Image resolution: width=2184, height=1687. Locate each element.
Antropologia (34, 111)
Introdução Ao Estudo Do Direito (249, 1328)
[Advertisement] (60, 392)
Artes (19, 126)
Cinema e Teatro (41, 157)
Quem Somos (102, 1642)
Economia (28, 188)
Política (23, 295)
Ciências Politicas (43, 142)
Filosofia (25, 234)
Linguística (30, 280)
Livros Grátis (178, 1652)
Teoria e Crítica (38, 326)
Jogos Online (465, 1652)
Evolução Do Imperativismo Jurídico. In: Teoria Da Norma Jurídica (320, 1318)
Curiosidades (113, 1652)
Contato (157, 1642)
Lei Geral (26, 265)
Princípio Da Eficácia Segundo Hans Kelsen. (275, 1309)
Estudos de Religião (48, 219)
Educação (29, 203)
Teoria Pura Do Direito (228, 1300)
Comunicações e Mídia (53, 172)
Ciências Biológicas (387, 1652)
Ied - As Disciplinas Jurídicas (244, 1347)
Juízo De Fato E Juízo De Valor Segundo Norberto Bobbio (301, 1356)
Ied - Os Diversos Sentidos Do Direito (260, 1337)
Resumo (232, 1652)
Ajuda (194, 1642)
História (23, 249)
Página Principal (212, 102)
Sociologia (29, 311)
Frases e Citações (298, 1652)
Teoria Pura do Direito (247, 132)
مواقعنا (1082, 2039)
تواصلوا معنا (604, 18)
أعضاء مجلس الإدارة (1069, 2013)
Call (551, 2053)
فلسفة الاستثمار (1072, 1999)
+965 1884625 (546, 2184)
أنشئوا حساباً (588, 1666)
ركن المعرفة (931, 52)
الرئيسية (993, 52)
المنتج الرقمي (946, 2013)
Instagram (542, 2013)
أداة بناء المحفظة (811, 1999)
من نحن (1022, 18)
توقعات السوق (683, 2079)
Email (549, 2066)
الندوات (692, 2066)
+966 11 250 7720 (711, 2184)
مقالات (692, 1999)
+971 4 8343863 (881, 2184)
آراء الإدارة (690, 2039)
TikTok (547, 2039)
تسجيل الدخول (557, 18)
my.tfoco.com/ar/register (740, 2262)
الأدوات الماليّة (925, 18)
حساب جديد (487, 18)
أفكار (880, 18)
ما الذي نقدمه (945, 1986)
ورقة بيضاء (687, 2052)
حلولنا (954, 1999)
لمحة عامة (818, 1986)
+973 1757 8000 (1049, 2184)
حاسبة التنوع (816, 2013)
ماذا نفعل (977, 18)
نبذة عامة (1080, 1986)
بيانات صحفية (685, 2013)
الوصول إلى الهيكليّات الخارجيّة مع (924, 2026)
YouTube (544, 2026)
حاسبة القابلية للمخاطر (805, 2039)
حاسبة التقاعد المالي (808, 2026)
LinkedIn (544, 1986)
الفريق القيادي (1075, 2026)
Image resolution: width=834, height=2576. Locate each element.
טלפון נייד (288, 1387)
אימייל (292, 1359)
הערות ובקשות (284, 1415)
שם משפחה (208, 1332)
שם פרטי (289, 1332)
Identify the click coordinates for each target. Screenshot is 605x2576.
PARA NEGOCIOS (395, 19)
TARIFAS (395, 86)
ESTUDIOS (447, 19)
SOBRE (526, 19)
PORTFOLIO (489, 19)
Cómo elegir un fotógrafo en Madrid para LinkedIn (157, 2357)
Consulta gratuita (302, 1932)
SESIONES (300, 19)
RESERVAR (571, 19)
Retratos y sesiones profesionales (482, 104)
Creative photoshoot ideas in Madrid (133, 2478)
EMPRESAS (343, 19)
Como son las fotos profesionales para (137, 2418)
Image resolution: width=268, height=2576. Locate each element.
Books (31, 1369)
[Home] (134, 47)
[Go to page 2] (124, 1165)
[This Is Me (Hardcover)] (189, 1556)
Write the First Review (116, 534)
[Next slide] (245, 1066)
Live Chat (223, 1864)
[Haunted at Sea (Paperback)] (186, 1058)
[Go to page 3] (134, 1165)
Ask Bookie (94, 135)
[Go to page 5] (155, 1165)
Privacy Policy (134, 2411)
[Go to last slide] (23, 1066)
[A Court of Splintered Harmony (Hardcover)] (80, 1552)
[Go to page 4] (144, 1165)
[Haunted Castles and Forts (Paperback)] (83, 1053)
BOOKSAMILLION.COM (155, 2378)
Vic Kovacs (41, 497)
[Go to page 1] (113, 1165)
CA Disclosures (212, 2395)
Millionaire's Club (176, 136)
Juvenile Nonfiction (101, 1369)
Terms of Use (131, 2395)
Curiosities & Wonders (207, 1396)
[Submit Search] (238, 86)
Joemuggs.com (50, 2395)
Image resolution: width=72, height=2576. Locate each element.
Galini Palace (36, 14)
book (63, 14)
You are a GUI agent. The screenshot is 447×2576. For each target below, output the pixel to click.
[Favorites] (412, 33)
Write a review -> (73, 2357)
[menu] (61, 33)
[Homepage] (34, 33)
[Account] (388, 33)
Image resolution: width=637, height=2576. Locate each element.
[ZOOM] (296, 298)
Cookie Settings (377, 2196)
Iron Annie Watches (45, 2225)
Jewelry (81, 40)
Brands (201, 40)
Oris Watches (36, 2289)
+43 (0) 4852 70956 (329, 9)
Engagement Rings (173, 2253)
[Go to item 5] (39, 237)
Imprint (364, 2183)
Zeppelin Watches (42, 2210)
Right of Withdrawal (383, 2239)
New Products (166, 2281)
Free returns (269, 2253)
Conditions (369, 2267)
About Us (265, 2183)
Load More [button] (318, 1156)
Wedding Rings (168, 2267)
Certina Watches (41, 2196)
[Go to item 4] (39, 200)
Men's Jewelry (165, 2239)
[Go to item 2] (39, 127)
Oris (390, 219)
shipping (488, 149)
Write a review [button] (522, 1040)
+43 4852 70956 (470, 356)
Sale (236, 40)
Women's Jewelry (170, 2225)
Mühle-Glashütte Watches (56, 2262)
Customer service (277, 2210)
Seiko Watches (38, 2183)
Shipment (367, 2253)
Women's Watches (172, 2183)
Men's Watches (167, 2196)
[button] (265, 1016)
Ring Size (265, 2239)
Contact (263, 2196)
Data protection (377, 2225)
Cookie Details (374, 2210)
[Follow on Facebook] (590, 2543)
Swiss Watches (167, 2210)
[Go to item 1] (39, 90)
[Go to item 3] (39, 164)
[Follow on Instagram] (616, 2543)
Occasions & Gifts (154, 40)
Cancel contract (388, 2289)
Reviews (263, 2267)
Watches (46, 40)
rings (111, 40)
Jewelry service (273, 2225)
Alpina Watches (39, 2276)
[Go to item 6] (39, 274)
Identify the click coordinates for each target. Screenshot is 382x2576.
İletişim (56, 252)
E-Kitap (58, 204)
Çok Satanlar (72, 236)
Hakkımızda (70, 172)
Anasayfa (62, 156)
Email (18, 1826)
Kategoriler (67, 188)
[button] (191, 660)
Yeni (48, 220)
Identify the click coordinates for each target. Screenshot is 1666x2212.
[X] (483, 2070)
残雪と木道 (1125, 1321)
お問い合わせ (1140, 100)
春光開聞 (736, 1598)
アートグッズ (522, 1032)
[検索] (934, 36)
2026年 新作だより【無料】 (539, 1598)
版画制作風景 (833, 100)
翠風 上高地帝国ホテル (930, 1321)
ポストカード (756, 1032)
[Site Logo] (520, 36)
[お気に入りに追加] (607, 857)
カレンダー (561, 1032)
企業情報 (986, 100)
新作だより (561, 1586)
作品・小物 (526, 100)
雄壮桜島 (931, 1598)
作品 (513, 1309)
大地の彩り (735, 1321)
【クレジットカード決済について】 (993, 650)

::::::::

WORK ORDER:
Where a line of the listing includes the word "Image", it counts; say how many such lines there are and nothing more.

RESULT FOR THIS EXERCISE:
5